According to Moody’s, “the rating action is driven by its views that the challenging global credit conditions will not derail the Philippines’ ongoing recovery from the pandemic.” The rating agency noted that among the key reasons for this decision is the country’s fundamental strengths in its banking system and its capacity to meet external debt repayments, notwithstanding cyclical pressures on the balance of payments and consequent exchange rate depreciation.
In response, Bangko Sentral ng Pilipinas (BSP) Governor Felipe M. Medalla said that “this affirmation will support the sustained recovery of the domestic economy.” The Governor welcomed Moody’s recognition of the country’s well-capitalized banking system, which continues to provide the funding needs of businesses and households.

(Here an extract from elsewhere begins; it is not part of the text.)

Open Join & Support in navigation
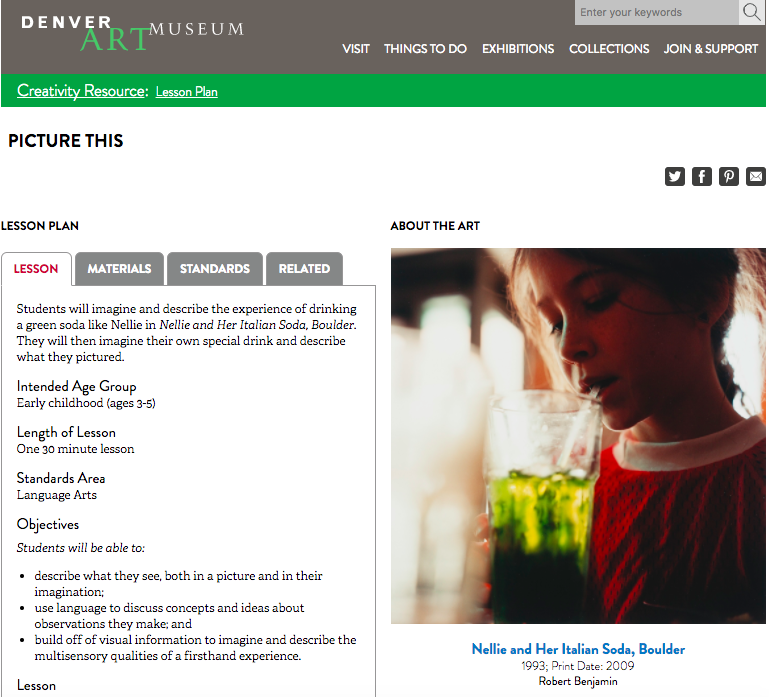769x697 pixels. point(711,49)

“The BSP continues to have the necessary monetary policy tools to address the current challenges of tighter global financial markets and volatile exchange rates and ensure our return to a target-consistent inflation path,” Governor added.

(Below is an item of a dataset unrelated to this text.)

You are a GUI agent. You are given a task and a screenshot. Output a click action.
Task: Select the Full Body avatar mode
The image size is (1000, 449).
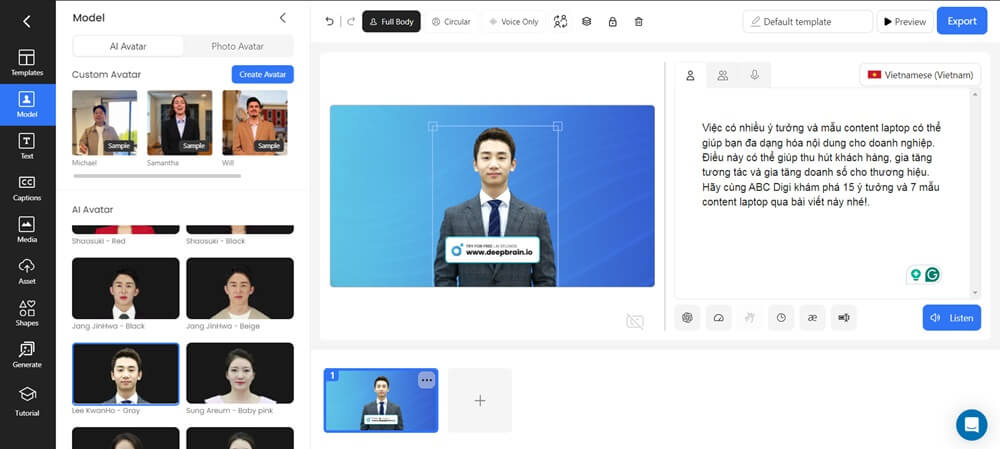(x=391, y=21)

An investment grade rating indicates lower credit risk, thus allowing a country to access funding from development partners and internal capital markets at lower cost to the public. This enables a country to channel funds that would have otherwise been allotted for interest payments to socially beneficial programs and projects.
Department of Finance (DOF) Secretary Benjamin E. Diokno underscored that Moody’s affirmation of the Philippines’ Baa2 rating comes amid a wave of credit rating downgrades of economies made vulnerable by the pandemic. Sustained implementation of reforms will further strengthen the country’s fiscal position, Secretary Diokno added.
The finance chief and head of the economic team also emphasized the government’s commitment to pursuing the Medium-Term Fiscal Framework and the legislative priorities of the Marcos administration’s socioeconomic agenda.